#### STUDY TEXT
###

# Mojo

Mojo is a programming language that is as easy to use as Python but with the performance of C++ and Rust. Furthermore, Mojo provides the ability to leverage the entire Python library ecosystem.

Interesting new Python superset from Chris Lattner.

# Tiktokenizer

OpenAI has a Tokenizer web app to encode text to tokens or count them. Many people use it to count tokens for ChatGPT, however the fact is that it only supports older GPT-3 and Codex models. GPT-3.5 and GPT-4 use a completely different tokenizer, cl100k_base, the canonical encoder for which, tiktoken, is implemented in Rust and available for Python as an extension. However, there’s no web app version of it from OpenAI.

David Duong created a convenient web app called Tiktokenizer which you can use instead.

# Alpaca.cpp

Run a fast ChatGPT-like model locally on your device.

This combines the LLaMA foundation model with an open reproduction of Stanford Alpaca a fine-tuning of the base model to obey instructions (akin to the RLHF used to train ChatGPT) and a set of modifications to llama.cpp to add a chat interface.

###

#### DATA PROVIDED
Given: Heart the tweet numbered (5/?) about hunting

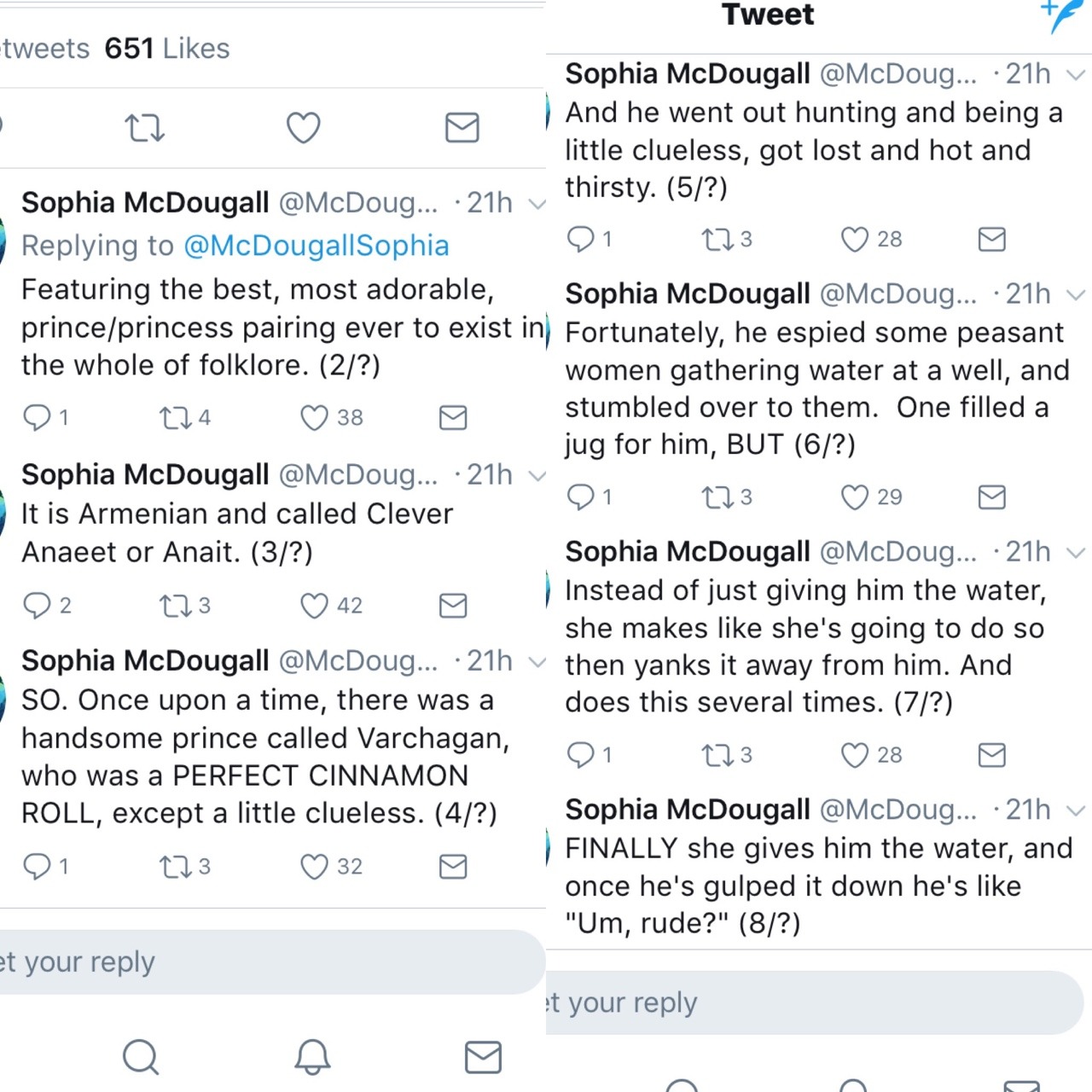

###

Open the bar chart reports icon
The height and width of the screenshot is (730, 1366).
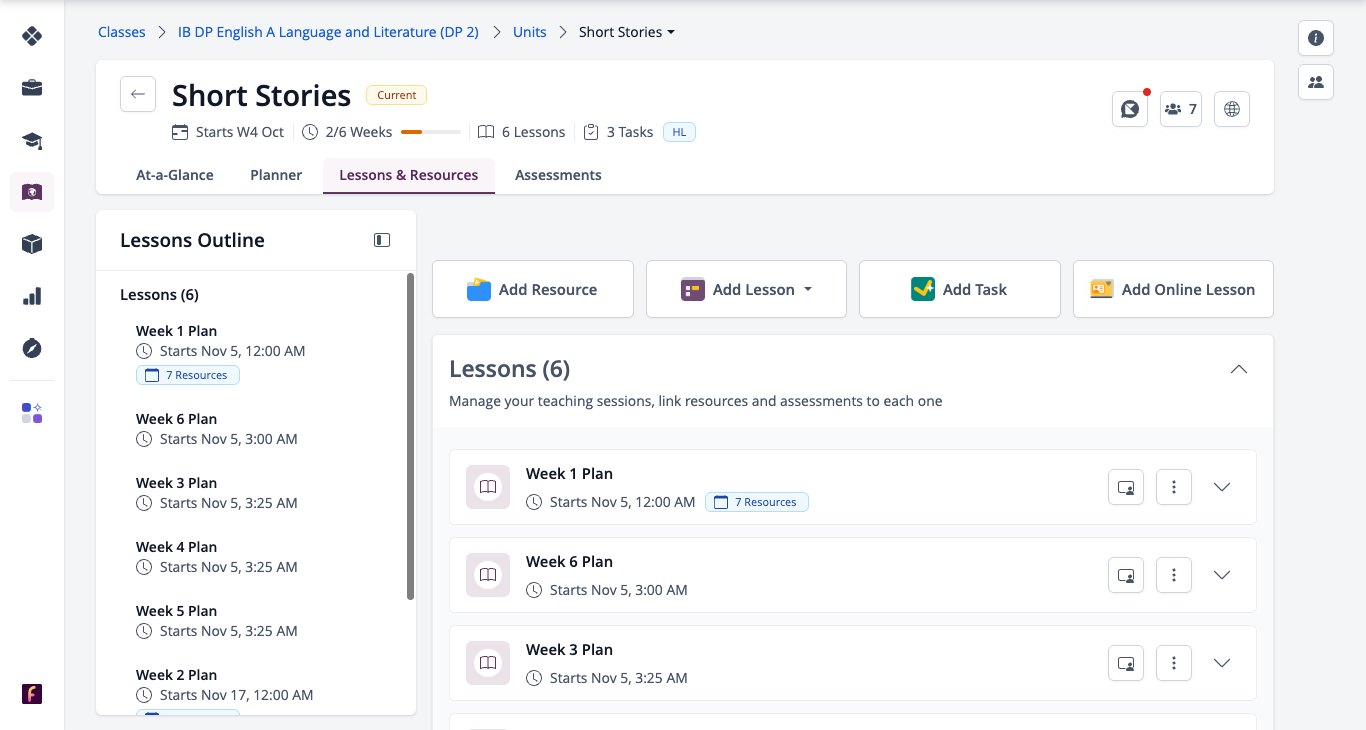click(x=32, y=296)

###

#### WHAT YOU SHOULD DO
Please reproduce the notes above on Mojo, Tiktokenizer, and Alpaca.cpp in full, word for word, ignoring the records.

#### YOUR RESPONSE
# Mojo

Mojo is a programming language that is as easy to use as Python but with the performance of C++ and Rust. Furthermore, Mojo provides the ability to leverage the entire Python library ecosystem.

Interesting new Python superset from Chris Lattner.

# Tiktokenizer

OpenAI has a Tokenizer web app to encode text to tokens or count them. Many people use it to count tokens for ChatGPT, however the fact is that it only supports older GPT-3 and Codex models. GPT-3.5 and GPT-4 use a completely different tokenizer, cl100k_base, the canonical encoder for which, tiktoken, is implemented in Rust and available for Python as an extension. However, there’s no web app version of it from OpenAI.

David Duong created a convenient web app called Tiktokenizer which you can use instead.

# Alpaca.cpp

Run a fast ChatGPT-like model locally on your device.

This combines the LLaMA foundation model with an open reproduction of Stanford Alpaca a fine-tuning of the base model to obey instructions (akin to the RLHF used to train ChatGPT) and a set of modifications to llama.cpp to add a chat interface.